### Brief
Copy the material from the line containing "Given: Choose the 11.00 time slot" up to and including the line containing "Image resolution: width=1537", reproducing those lines without any change.

___ Data entries

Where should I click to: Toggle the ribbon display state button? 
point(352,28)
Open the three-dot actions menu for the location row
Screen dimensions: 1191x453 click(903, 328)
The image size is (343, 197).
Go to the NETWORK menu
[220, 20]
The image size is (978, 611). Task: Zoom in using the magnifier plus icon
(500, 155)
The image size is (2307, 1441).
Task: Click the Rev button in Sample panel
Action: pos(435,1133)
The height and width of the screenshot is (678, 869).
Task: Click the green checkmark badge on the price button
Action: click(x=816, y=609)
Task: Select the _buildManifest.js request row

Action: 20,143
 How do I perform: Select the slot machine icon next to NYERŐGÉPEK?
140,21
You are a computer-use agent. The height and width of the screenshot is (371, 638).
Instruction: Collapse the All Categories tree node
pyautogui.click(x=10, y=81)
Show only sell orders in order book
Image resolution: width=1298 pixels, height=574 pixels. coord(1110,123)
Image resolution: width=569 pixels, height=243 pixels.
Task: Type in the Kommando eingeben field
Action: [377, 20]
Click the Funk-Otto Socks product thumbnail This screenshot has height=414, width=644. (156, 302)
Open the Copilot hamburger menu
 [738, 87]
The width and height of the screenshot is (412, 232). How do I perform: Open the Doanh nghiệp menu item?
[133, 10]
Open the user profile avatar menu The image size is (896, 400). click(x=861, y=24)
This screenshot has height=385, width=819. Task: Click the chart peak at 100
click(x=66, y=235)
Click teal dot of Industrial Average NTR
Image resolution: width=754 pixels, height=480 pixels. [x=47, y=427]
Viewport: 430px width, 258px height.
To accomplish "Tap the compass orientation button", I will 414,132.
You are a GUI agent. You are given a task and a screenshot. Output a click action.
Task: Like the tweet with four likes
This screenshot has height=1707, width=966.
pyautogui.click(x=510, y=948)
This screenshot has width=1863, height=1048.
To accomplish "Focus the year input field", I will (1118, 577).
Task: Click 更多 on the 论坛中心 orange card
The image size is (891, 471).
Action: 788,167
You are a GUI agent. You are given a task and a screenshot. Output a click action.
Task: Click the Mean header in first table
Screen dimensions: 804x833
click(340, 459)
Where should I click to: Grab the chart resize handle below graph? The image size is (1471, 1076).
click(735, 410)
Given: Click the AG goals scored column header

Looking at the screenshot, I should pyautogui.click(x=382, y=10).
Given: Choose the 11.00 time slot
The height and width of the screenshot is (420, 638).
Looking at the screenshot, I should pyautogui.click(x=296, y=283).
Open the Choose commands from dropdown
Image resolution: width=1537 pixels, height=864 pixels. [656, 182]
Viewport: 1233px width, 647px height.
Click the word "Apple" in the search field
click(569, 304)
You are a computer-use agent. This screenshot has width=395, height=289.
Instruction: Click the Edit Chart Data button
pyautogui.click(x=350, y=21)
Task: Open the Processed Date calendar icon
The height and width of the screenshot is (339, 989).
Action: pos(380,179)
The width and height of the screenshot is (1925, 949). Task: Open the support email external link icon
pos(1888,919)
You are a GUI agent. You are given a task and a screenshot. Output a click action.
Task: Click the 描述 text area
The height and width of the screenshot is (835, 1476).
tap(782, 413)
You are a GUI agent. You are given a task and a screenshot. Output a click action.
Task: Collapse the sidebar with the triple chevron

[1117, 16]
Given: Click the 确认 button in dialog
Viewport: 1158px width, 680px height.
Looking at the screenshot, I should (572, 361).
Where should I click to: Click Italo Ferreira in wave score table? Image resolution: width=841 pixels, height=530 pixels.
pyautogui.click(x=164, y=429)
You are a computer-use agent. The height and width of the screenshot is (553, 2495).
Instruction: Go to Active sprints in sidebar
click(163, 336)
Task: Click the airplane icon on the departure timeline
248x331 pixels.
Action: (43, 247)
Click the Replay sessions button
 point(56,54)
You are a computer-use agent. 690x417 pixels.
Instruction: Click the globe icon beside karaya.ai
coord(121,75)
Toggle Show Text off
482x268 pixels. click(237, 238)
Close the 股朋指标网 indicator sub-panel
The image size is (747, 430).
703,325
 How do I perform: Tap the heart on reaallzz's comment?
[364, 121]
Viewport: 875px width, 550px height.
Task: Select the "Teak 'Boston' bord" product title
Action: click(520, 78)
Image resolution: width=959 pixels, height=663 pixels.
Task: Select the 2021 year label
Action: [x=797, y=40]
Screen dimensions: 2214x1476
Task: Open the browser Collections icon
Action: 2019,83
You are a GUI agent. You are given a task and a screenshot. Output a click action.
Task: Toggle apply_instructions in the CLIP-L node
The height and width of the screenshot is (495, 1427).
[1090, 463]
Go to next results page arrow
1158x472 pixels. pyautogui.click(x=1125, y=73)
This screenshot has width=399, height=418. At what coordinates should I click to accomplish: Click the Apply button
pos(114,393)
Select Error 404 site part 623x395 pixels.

______

### Expected output
Given: Choose the 11.00 time slot
The height and width of the screenshot is (420, 638).
Looking at the screenshot, I should pyautogui.click(x=296, y=283).
Open the Choose commands from dropdown
Image resolution: width=1537 pixels, height=864 pixels. [656, 182]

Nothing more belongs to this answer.